• **Exercise details**: Write out every line of the listing below word for word.

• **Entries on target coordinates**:
━━━━━━━━━━━━━━━━━━━━
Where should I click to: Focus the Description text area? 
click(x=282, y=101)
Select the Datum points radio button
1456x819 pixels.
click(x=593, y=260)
━━━━━━━━━━━━━━━━━━━━
• **Full solution**:
Where should I click to: Focus the Description text area? 
click(x=282, y=101)
Select the Datum points radio button
1456x819 pixels.
click(x=593, y=260)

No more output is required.